Professor Orla Hardiman Celebrated at Trinity's Innovation Awards
Professor Orla Hardiman received the headline Provost Innovation Award at the 2022 Trinity Innovation Awards. The Trinity Innovation Awards recognise Trinity’s leading researchers and inventors and celebrate their innovative research and entrepreneurship.
Professor Hardiman, Head of the Academic Unit of Neurology in Trinity and leader of the ADAPT led Precision ALS Spoke, is also a PI at the SFI FutureNeuro and ADAPT Research Centres. She is founder and director of the National ALS/MND Clinical and Research Programme, and the HSE National Clinical Lead for Neurology. An exceptional clinician scientist and an established world authority on the causes, diagnosis and treatment of Motor Neuron Disease (also known as Amyotrophic Lateral Sclerosis, ALS), Orla has established the world’s longest-running ALS register in Trinity, co-founded TRICALS – which brings together 48 research centres in 16 countries to improve clinical trial design – and transformed our understanding of the genetic causes of ALS, as well as revealing biomarkers of the disease and led innovations in care and digital healthcare.

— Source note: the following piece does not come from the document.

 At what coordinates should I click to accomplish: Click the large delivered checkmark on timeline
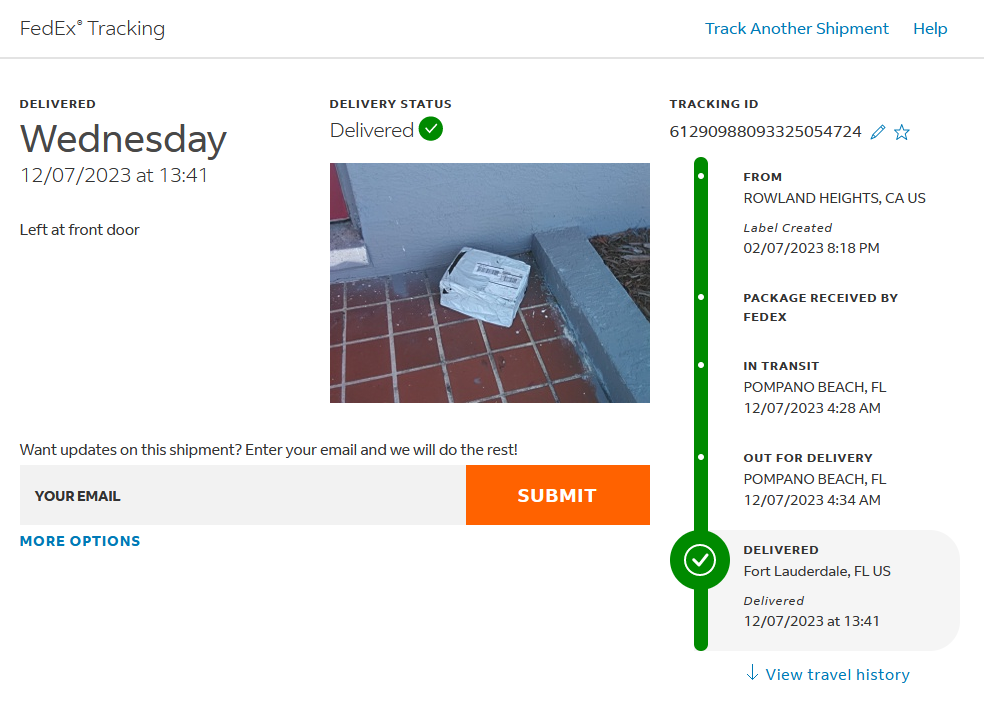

Dr Linda Doyle, Provost and President of Trinity, said: “I want to congratulate all the recipients of this year’s Trinity Innovation Awards. Innovation in Trinity has its roots in rigorous academic research and it is striking to see such a wide range of disciplines – from history to zoology – represented among this year’s winners. These innovations are addressing a wide range of issues such as the need for more reliable broadband, a diagnosis for Parkinson’s disease and a better understanding of ageing in people with intellectual disabilities.
“In particular, I am absolutely delighted to present Prof. Orla Hardiman with the Provost’s Innovation Award. Orla is a global authority on the causes, diagnoses and treatment of Motor Neuron Disease. She has an outstanding record of clinical and academic achievement, coupled with significant international and interdisciplinary collaborations. As the HSE’s National Clinical Lead for Neurology, as a consultant neurologist at Beaumont Hospital and as Trinity’s first Professor of Neurology, she strives to improve the lives of people living with Motor Neuron Disease by developing highly innovative approaches in her research and in her collaborative partnerships.
“I would also like to thank the Trinity team for organising this event and for supporting our researchers with their expertise in critical areas such as technology transfer.”